Consider wearing your new versatile barefoot trainer for a brief period, such as 30 minutes per day, and then gradually increasing wear-time by 30 minutes per day as your feet and body adapt to the changes. If you’re a runner or walker using minimalist athletic shoes for the first time, consider paring back your mileage initially. As your feet and toes become more robust, you can begin wearing your barefoot shoes for longer runs or walks.
Barefoot shoes may be considered promising candidates for a slightly accelerated transition period in professional athletes.
This could include runners or walkers experiencing significant pain while using their conventional athletic shoes or those who already spend a lot of time barefoot.
Suppose you stop using conventional footwear altogether after starting with the best barefoot shoes. In that case, it’s crucial to remain vigilant and monitor your feet and lower legs for signs of fatigue or strain as you start wearing them. Know when to back off and give your feet time to rest and adapt to the changes in your feet’ skin and tissues.
It is good to remember that the barefoot shoe is inextricably linked with changes in walking or running postures. The soles of these shoes are thin and flexible, so you can’t hit the ground as hard as you would with your feet.
Most people switching from regular sneakers to barefoot sneakers use a forefoot or “midfoot” kick (i.e., the whole wide feet. Use the area in the front foot that occurs just below the body instead of hitting right in front of the body. Ensure you wear a barefoot shoe fitted enough. Wear it in a way to allow you to fold up your toes.
Use metatarsal pads and heel cups if needed. Metatarsal pads are a discreet way to restore proper muscle and tendon balance in your foot and lower leg.
Metatarsal pads also reposition your forefoot fat pad back to a location that cradles and protects your metatarsal heads. The metatarsal heads are a common pain point in many people with foot problems.
They are a common location for stress fractures in those who habitually slap the ground when running (a regular occurrence in those who wear conventional athletic shoes).
Metatarsal pads, if appropriately placed, can also help spread your transverse foot arch, which helps take pinch pressure off the sensitive structures that run through the ball of your foot, including nerves and blood vessels.
Heel cups are another helpful barefoot shoe product that alleviates point tenderness in the heel—something that occurs from time to time in minimalist shoe adapters. This point of tenderness can happen early in the transition phase or later after you’ve been wearing the best barefoot shoes for some time.
Real heel pain is relatively rare for minimalist wearers but can be uncomfortable and, in some cases, refute a natural approach to foot health.
A simple heel cup eliminates this discomfort and allows you to wear shoes that will enable your feet to function as nature intended. Frustration can occur occasionally, but in most cases, there are simple solutions or adjustments to help you maintain optimal foot health.

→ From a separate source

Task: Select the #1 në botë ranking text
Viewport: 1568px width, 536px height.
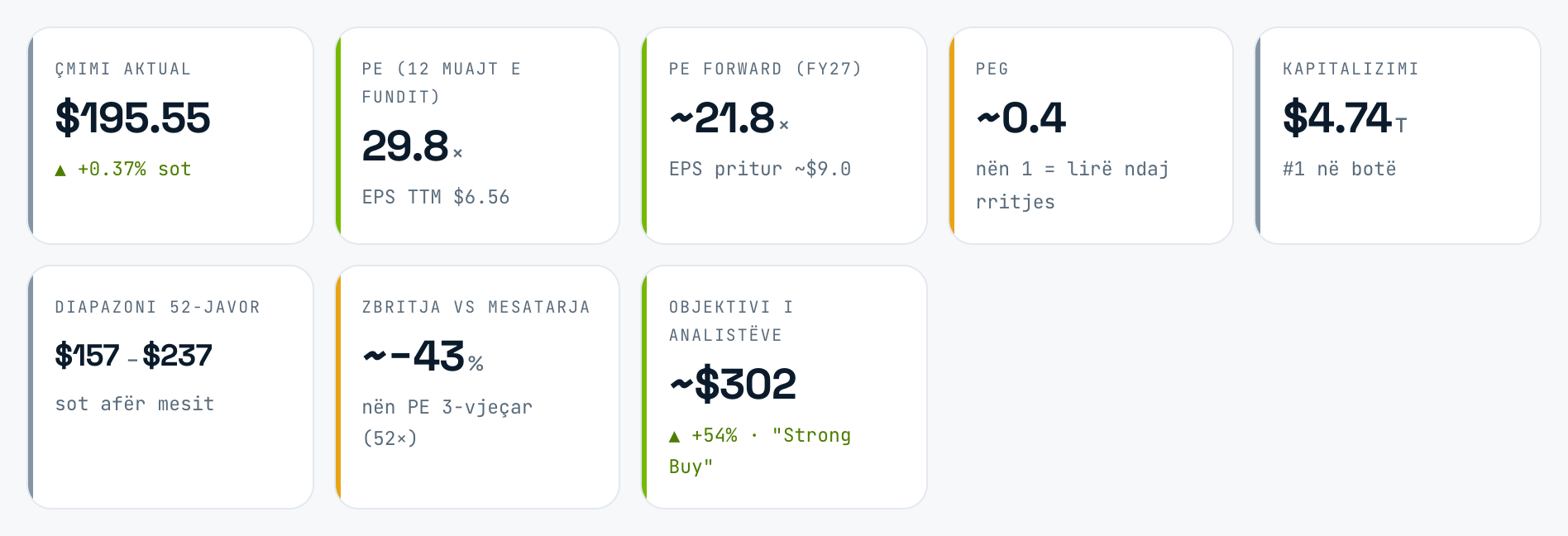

People who shouldn’t wear barefoot running shoes
In the previous sections, we discussed the benefits of wearing the same or particular pair of thin-sole running shoes.

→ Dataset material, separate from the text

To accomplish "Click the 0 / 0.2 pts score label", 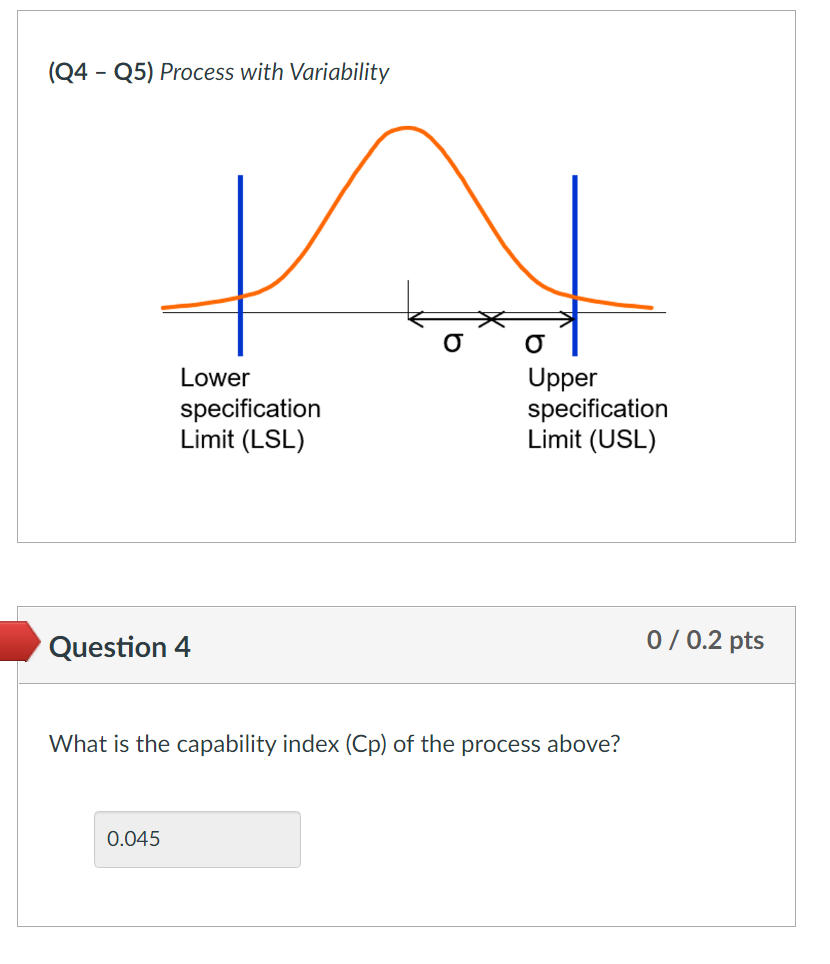I will [x=705, y=641].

However, are there disadvantages of rocking heel-to-toe drop shoes like vapor gloves on firm ground or gym floor? Yes, sacrificing the thick sole might expose the feet to sharp objects that make it through the barefoot running shoe.
People who should not wear barefoot running shoes include people with diabetic feet, abnormal foot structures, and disjointed feet.
While barefoot running shoes can be used as outdoor gear, it is not advisable to wear such shoes in deep mud or on floors with sharp objects. People with arch issues can opt for comfortable shoes or orthopedic shoes with wider toe box features.
When searching for the best barefoot running shoes, go for a shoe with foot protection features, as mentioned early in this article. If you have sweaty feet, a rubber sole with a breathable cotton side helps to alleviate the awkward slippery barefoot feel.
The best barefoot shoes are for trail running, weight training, gym training, or running barefoot. In addition, barefoot shoes are perfect for casual wear or everyday wear.